Revamping Intel’s development process and pivoting to more agile manufacturing will be two core internal challenges confronting Gelsinger, but not the only ones. The outside-in pressures will mount as well.

AI chips: Explosive growth of deep learning is leading to rapid evolution of diverse, dedicated processors

Artificial intelligence (AI) utilization has been accelerating rapidly for more than 10 years, as decreases in memory, storage and computation cost have made an increasing number of applications cost-effective. The technique of deep learning has emerged as the most useful. Large public websites such as Facebook (Nasdaq: FB) and Amazon (Nasdaq: AMZN), with enormous stores of data on user behavior and a clear benefit from influencing user behavior, were among the earliest adopters and continue to expand such techniques. Publicly visible applications include speech recognition, natural language processing and image recognition. Other high-value applications include network threat detection, credit fraud detection and pharmaceutical research.

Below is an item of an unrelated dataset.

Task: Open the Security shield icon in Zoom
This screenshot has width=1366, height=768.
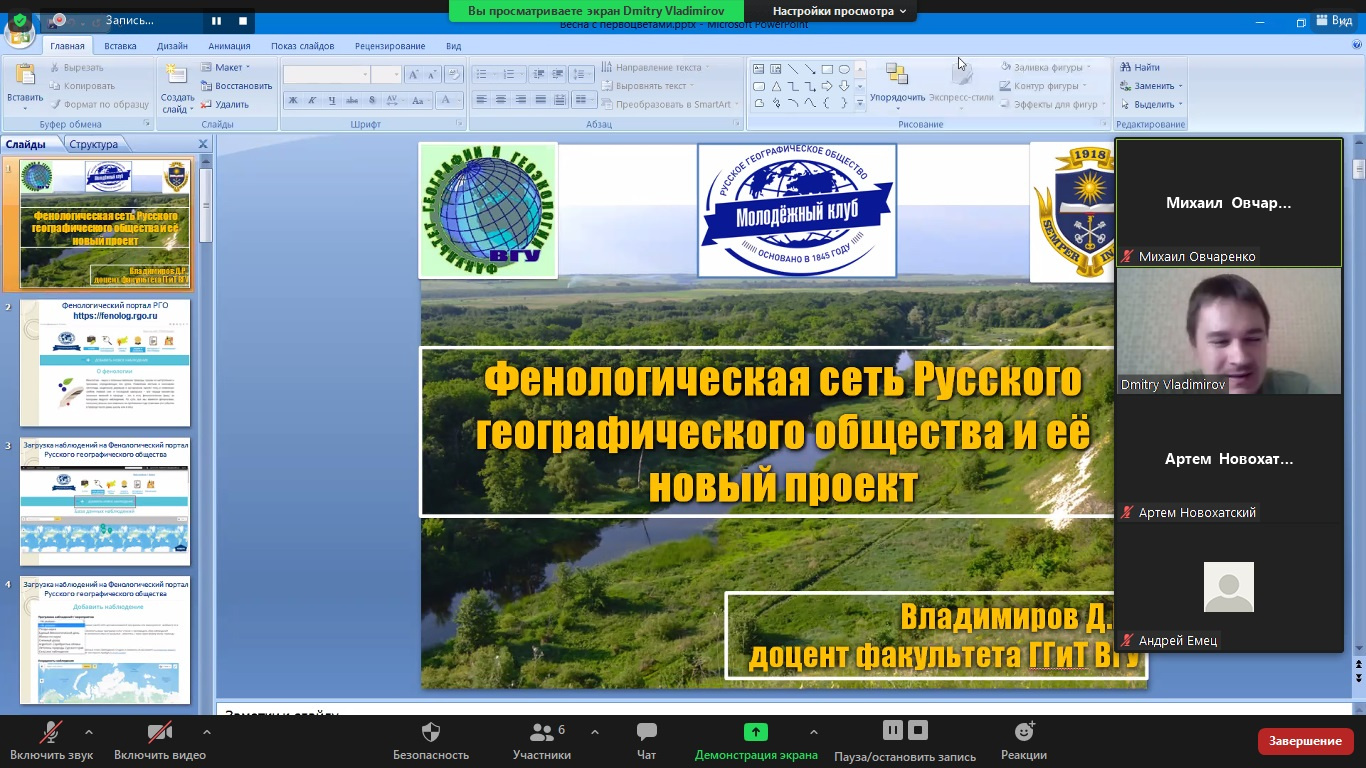Action: [431, 733]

Deep learning techniques are based on neural networks, inspired by animal brain structure. Neural networks perform successive computations on large amounts of data. Each iteration operates on the results of the prior computation, which is why the process is called “deep.” Deep learning relies on large amounts computation. In fact, deep learning techniques are well known; the recent growth is driven by decreasing costs of data acquisition, data transmission, data storage and computation. The new processors all aim to lower the cost of computation.

The new chips are less costly than CPUs for running deep learning workloads

Each computation is limited and tends to require relatively low precision, necessitating fewer bits than found in typical CPU operations. Deep learning computations are mostly tensor operations — predominantly matrix multiplication — and parallel tensor processing is the heart of many specialized AI chips. Traditional CPUs are relatively inefficient in carrying out this kind of processing. They cannot process many operations at the same time, and they deliver precision and capacity for complex computations that are not needed.

Nvidia (Nasdaq: NVDA) GPUs led the wave of new processors. In 2012, Google announced that its Google Brain deep learning project to recognize images of cats was powered by Nvidia GPUs, resulting in a hundredfold improvement in performance over conventional CPUs. With this kind of endorsement and with the widespread acceptance of the importance of deep learning, many companies, large and small, are following the money and investing in new types of processors. It is not certain that the GPU will be a long-term winner; successful applications of FPGAs and TPUs are plentiful.